Each file is in JSON Line format, each row of the files can be loaded as a single dict in Python. Below is an example of the annotation:

{
    "query": "what did I put in the black dustbin?", 
    "query_id": ca7e11a2-cd1e-40dd-9d2f-ea810ab6a99b_0, 
    "duration": 480, 
    "clip_id": "93231c7e-1cf4-4a20-b1f8-9cc9428915b2", 
    "video_id": "38737402-19bd-4689-9e74-3af391b15feb",
    "timestamps": [425.0, 431.0], 
}

query_id is a unique identifier of a query. This query corresponds to a video identified by its id clip_id.

duration is an integer indicating the duration of this video.

clip_id is a unique identifier of a video clip. For Ego4D benchmark, each video clip is actually trimmed from a full-length video identified by its id video_id. Nevertheless, in our long video grounding problem setting, the video clip is reckoned as a long-form video.

timestamps is the ground-truth moment and a list with two scalars, the first scalar is ground-truth begin timestamp, the second scalar is groundtruth end timestamp.

Below shows the detailed procedures for file pre-processing, if you are interested.

Ego4D-NLQ

First get official json files (we also provide them in data/ego4d_ori_data directory under our released Ego4D-NLQ data). Then pre-process them through the following codes.

python reformat_data.py --input_train_split ego4d_ori_data/nlq_train.json --input_val_split ego4d_ori_data/nlq_val.json 
--input_test_split ego4d_ori_data/nlq_test_unannotated.json --output_save_path ego4d_data --dset_name ego4d

python process_train_split.py --train_split ego4d_data/train.jsonl  --dset_name ego4d

The first code aims to convert the original released file to our standard jsonl file for further processing, and the second code aims to remove some low-quality train samples.

MAD

First get official json files (CONE also provide them in data/mad_ori_data directory under their released MAD data). Then pre-process them through the following codes.

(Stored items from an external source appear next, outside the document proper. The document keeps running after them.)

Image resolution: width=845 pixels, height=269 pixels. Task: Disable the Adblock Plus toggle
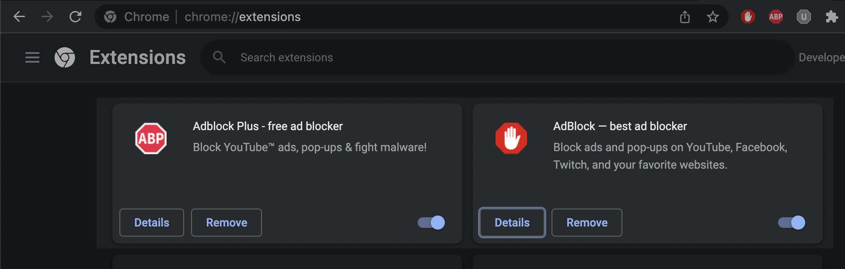431,223
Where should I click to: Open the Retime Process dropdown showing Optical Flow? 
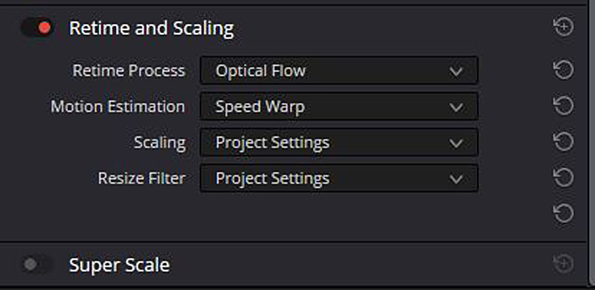pos(339,71)
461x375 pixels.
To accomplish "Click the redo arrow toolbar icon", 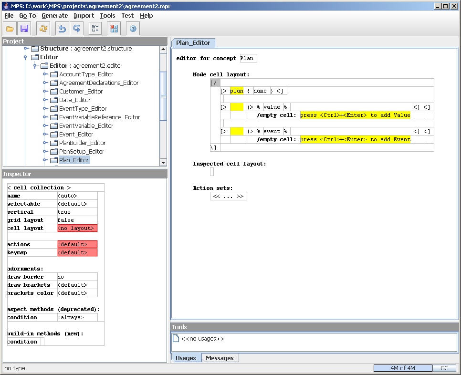I will tap(76, 29).
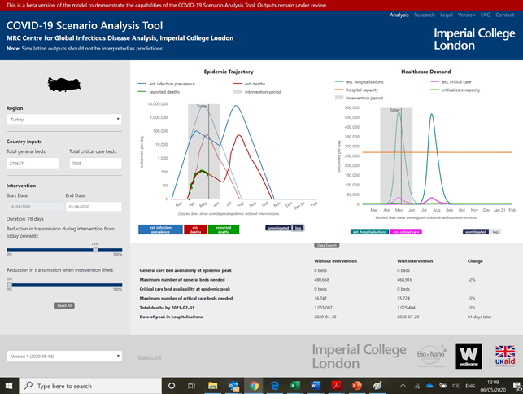Image resolution: width=523 pixels, height=394 pixels.
Task: Open File Explorer in the taskbar
Action: pyautogui.click(x=213, y=385)
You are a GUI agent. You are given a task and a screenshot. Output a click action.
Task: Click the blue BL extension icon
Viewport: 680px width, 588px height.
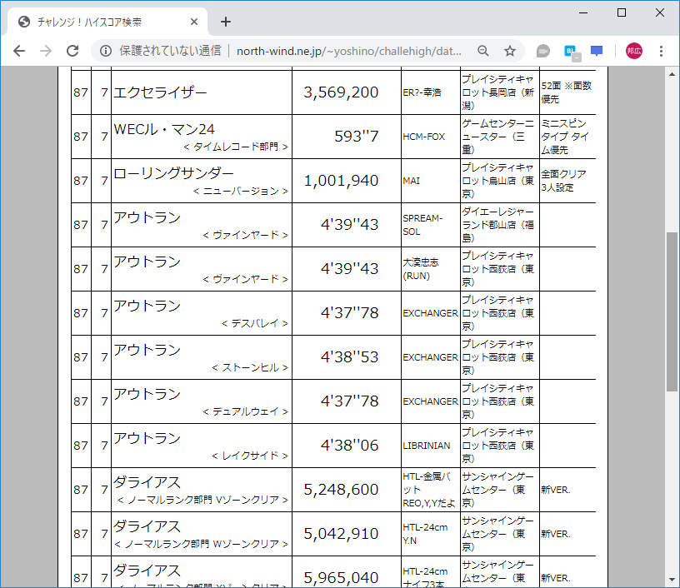[569, 51]
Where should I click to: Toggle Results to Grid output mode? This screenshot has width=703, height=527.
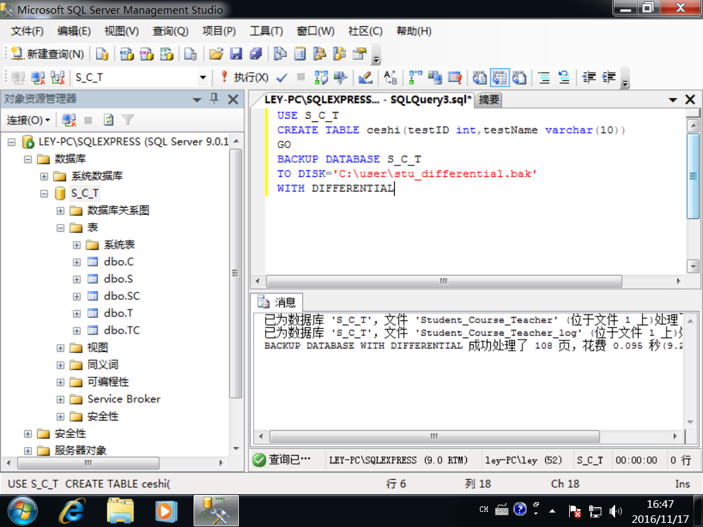(x=499, y=78)
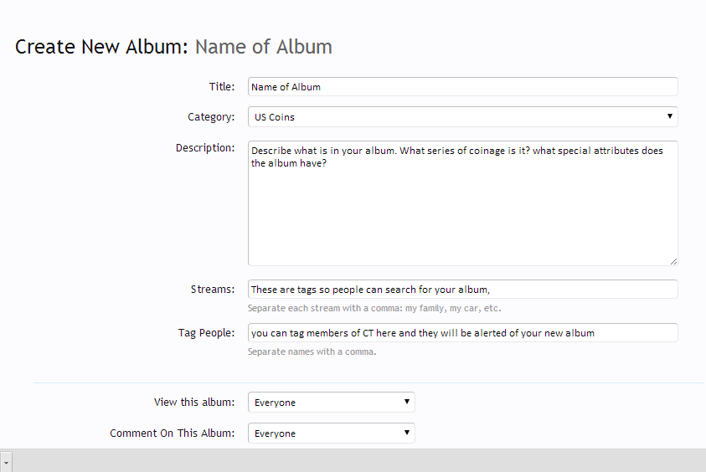Click the View this album: label
This screenshot has width=706, height=472.
coord(194,403)
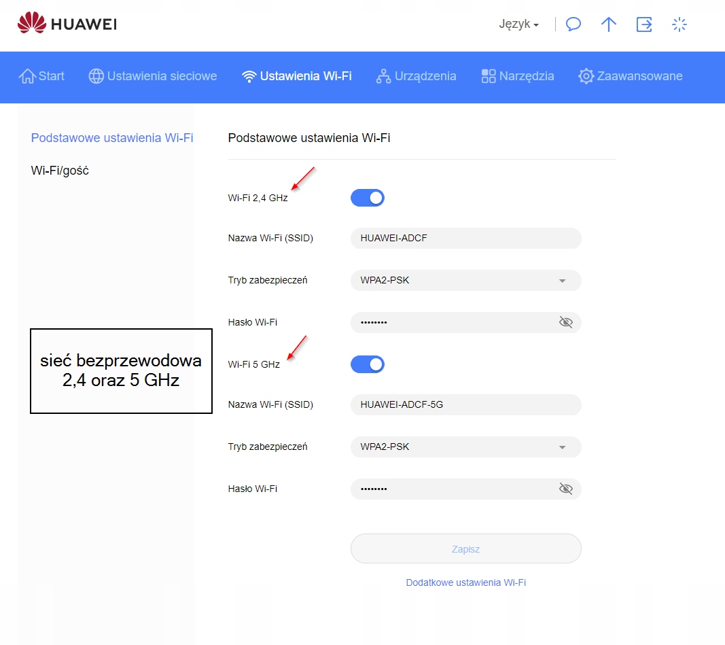Click the Huawei logo in header
Screen dimensions: 725x645
pyautogui.click(x=67, y=24)
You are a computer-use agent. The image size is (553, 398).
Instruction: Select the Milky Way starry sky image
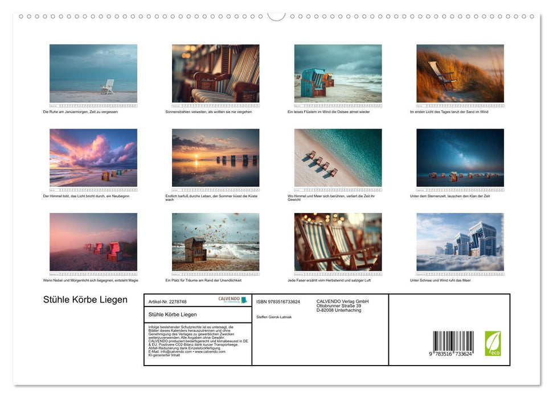point(460,157)
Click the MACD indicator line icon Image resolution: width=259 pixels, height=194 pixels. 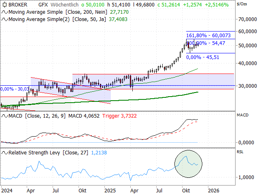(4, 116)
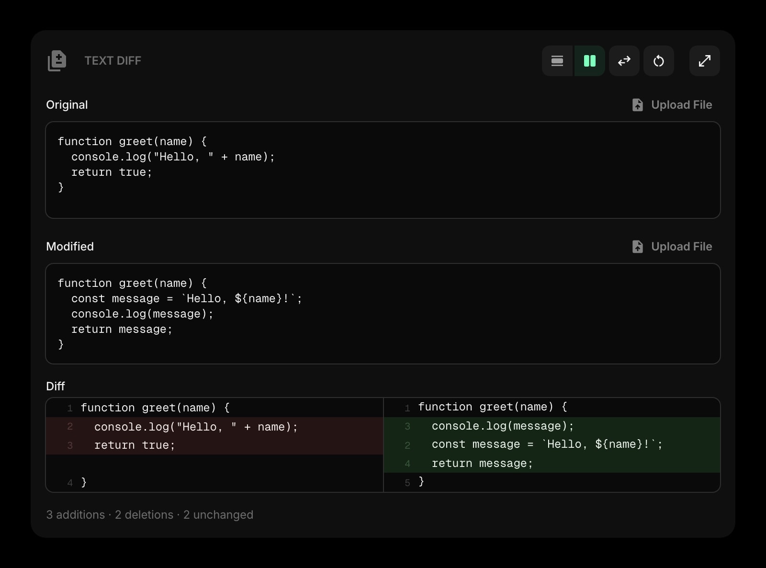Focus the Modified text input area

coord(383,314)
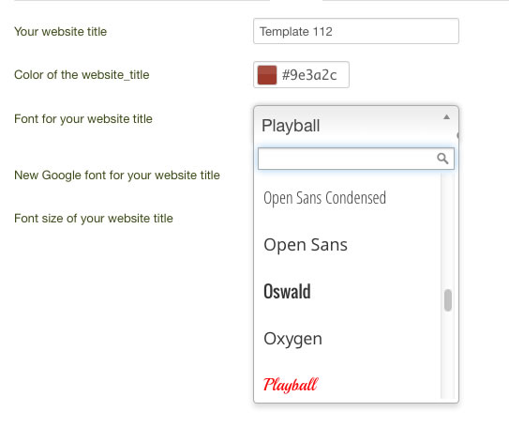Pick the Oswald font from list
The image size is (509, 442).
click(x=348, y=291)
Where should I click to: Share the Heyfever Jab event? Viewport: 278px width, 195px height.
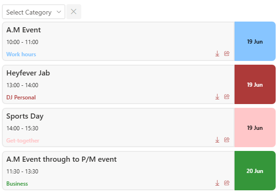tap(227, 97)
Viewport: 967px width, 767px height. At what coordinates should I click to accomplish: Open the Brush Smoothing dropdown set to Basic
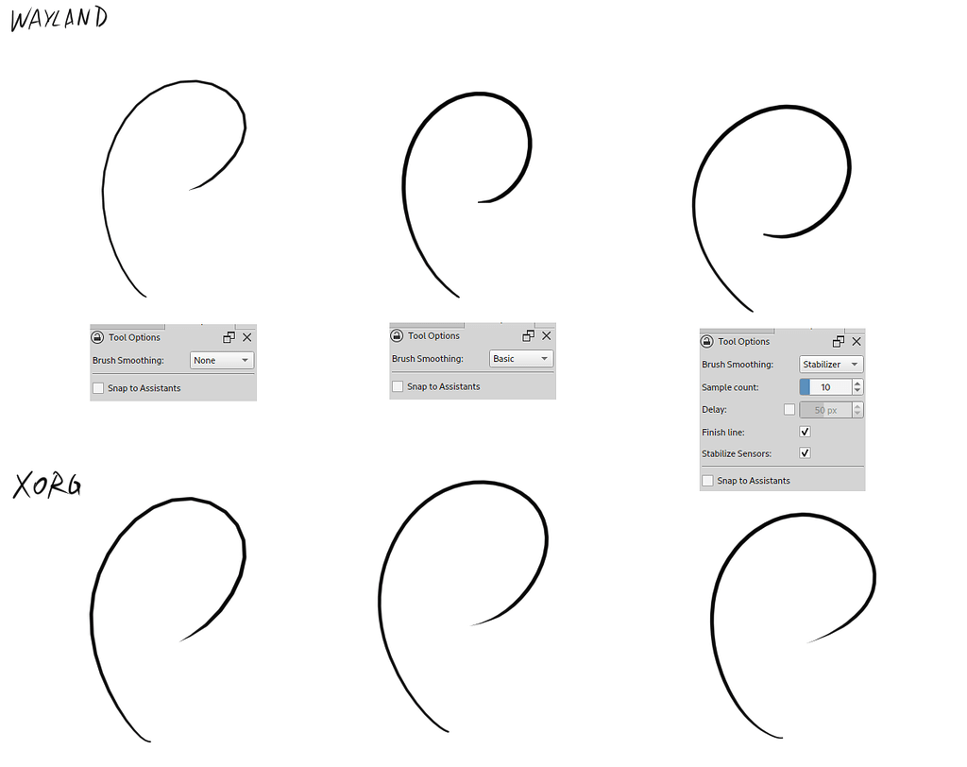pos(521,358)
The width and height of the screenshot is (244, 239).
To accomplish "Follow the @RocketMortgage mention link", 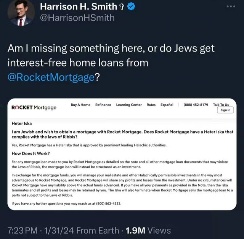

python reformat_data.py --input_train_split mad_ori_data/MAD_train.json --input_val_split mad_ori_data/MAD_val.json 
--input_test_split mad_ori_data/MAD_test.json --output_save_path mad_data --dset_name mad

python process_train_split.py --train_split mad_data/train.jsonl  --dset_name mad

NaQ

To process the NaQ augmentation data follow these steps:

Ego Aws Authentication
Download NaQ Data

PYTHONPATH=$PYTHONPATH:. python CONE/data/reformat_data.py 
--input_train_split data/ego4d_naq/v2/naq_datasets/naq_datasets/data/nlq_aug_naq_train.json 
--input_val_split ego4d_ori_data/nlq_val.json --input_test_split ego4d_ori_data/nlq_test_unannotated.json 
--output_save_path data/ego4d_nlq_data_for_cone/data/ego4d_naq_data --dset_name ego4d

 PYTHONPATH=$PYTHONPATH:. python data/process_train_split.py 
--train_split data/ego4d_nlq_data_for_cone/data/ego4d_naq_data/train.jsonl --dset_name ego4d

PYTHONPATH=$PYTHONPATH:. python feature_extraction/misc/convert_pt_to_lmdb.py 
 root_dir_list = \["data/ego4d_naq/video_features/features/egovlp/",\], 
 feature_save_path = "data/ego4d_nlq_data_for_cone/offline_lmdb/egovlp_video_feature_naq"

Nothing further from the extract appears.